Maybe you don’t care; and that’s ok. However, when women are taught from the day they are born that they need big strong men to take care of them, protect them, and employ violence to further their purported interests, it is not to their advantage, but to their detriment. These pictures were presumably taken to celebrate or commemorate the arrival of a daughter. Yet, the salient theme for celebrating the inception of this human life is not what goals she may achieve or obstacles she may conquer, but the many things from which she apparently must be shielded. The inane little chalkboards do not say, “One day, she’ll discover the cure for cancer,” or “One day, she’ll out-lawyer you,” or if we want to keep with the theme of violence, “Don’t mess with her- because she defends herself and will fight back.” They say, “We will protect her.”
From day one, the expectations from a female are not that of decision and action; they are of helplessness and passivity. Sit still, be good, and let papa and brothers take care of you. This kind of attitude does not bode well for a sense of independence, freedom, or personal responsibility for anyone. From what, exactly, is it that she must be shielded? Historically and culturally, men beat their chests, grunt, and “protect” their female family members from sexual advances of other men – even when the advances are welcomed by the women themselves. These attitudes are rooted in the idea that women are property and the sense that it is pretty much the greatest humiliation and debasement ever if your daughter/sister exercises sexual independence.

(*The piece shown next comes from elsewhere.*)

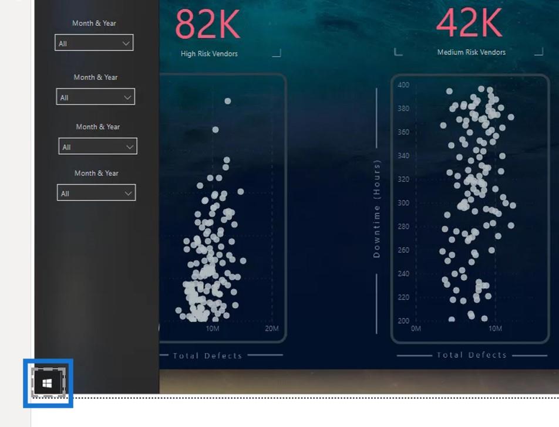Click the 400 label on the downtime axis

coord(403,85)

The words “Don’t Mess With Her” and “We’ll Protect Her” immediately bring to mind the age-old stereotype of men threatening other men who dare approach their sisters and daughters. Fathers advising harmless potential suitors that he owns many guns. Brothers threatening to throw punches at an innocent prospect deemed to be unsuitable for their sister. I say “age-old,” but that’s entirely inaccurate. I was at a dinner party not 2 years ago where a man proudly declared that he menacingly advised his 16-year-old daughter’s boyfriend of the loaded shotgun he keeps in the house. He shouldn’t have been proud; he should have been embarrassed that he literally mentioned deadly force merely because a teenager dared take his daughter out on a date. This is not valiance; this is psychopathy.
The idea of men acting as the violent gatekeepers to the sexuality of their sisters and daughters is not funny or cute; it’s base, animalistic, and does women no favors. It’s time for men and women who perpetuate this nonsense to stop behaving like cave people. It may come as a surprise to some, but when inculcated appropriately, women are entirely capable of making their own decisions, with or without the approval from the men in their family.
There is clearly a gender divide here. There are no corresponding sibling photos featuring older sisters and a baby boy. The ridiculous “protection” motif is exclusive to females, perhaps because there is no dishonor when boys deviate from puritanical expectations, and because boys are not property.
Women are people too. Your teenage daughter is going to kiss, and/or have sex with whomever she pleases. So is your sister, your mother, and every other woman walking down the street, because if raised correctly, women recognize and embrace their volition. They not only make their own decisions, but accept the consequences thereof. Get used to it, and stop romanticizing a culture that grooms women from day one to fear sexuality and to accept a demoralizing and pathetic position as an object for male protection.